# [TASK DESCRIPTION]
Reproduce the following material verbatim, line for line, from beginning to end.

# [THE INPUT]

>>>>

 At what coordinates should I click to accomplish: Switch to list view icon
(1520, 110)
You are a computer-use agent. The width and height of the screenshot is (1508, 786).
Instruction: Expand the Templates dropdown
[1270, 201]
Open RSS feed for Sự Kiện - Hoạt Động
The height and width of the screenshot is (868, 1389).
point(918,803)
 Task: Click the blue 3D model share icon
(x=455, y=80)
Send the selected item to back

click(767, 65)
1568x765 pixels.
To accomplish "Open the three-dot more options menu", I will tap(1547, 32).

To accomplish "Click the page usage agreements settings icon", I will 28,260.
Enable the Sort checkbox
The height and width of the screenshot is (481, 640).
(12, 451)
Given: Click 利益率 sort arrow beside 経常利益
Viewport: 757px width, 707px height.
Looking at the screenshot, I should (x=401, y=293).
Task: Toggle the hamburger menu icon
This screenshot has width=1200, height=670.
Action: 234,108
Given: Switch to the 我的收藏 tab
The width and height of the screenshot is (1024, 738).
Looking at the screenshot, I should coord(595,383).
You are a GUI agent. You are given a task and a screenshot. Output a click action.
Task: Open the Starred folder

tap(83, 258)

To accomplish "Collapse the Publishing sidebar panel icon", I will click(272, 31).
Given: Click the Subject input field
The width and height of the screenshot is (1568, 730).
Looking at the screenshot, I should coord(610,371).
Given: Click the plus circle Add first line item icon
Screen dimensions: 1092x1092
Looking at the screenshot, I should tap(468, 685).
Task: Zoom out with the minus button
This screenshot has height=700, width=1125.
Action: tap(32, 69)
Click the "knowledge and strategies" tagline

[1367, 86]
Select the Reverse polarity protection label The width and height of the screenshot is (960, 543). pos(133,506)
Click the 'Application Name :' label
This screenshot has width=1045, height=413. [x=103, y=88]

<<<<

# [SOLUTION TO THE PROBLEM]
 At what coordinates should I click to accomplish: Switch to list view icon
(1520, 110)
You are a computer-use agent. The width and height of the screenshot is (1508, 786).
Instruction: Expand the Templates dropdown
[1270, 201]
Open RSS feed for Sự Kiện - Hoạt Động
The height and width of the screenshot is (868, 1389).
point(918,803)
 Task: Click the blue 3D model share icon
(x=455, y=80)
Send the selected item to back

click(767, 65)
1568x765 pixels.
To accomplish "Open the three-dot more options menu", I will tap(1547, 32).

To accomplish "Click the page usage agreements settings icon", I will 28,260.
Enable the Sort checkbox
The height and width of the screenshot is (481, 640).
(12, 451)
Given: Click 利益率 sort arrow beside 経常利益
Viewport: 757px width, 707px height.
Looking at the screenshot, I should (x=401, y=293).
Task: Toggle the hamburger menu icon
This screenshot has width=1200, height=670.
Action: 234,108
Given: Switch to the 我的收藏 tab
The width and height of the screenshot is (1024, 738).
Looking at the screenshot, I should coord(595,383).
You are a GUI agent. You are given a task and a screenshot. Output a click action.
Task: Open the Starred folder

tap(83, 258)

To accomplish "Collapse the Publishing sidebar panel icon", I will click(272, 31).
Given: Click the Subject input field
The width and height of the screenshot is (1568, 730).
Looking at the screenshot, I should coord(610,371).
Given: Click the plus circle Add first line item icon
Screen dimensions: 1092x1092
Looking at the screenshot, I should tap(468, 685).
Task: Zoom out with the minus button
This screenshot has height=700, width=1125.
Action: tap(32, 69)
Click the "knowledge and strategies" tagline

[1367, 86]
Select the Reverse polarity protection label The width and height of the screenshot is (960, 543). pos(133,506)
Click the 'Application Name :' label
This screenshot has width=1045, height=413. [x=103, y=88]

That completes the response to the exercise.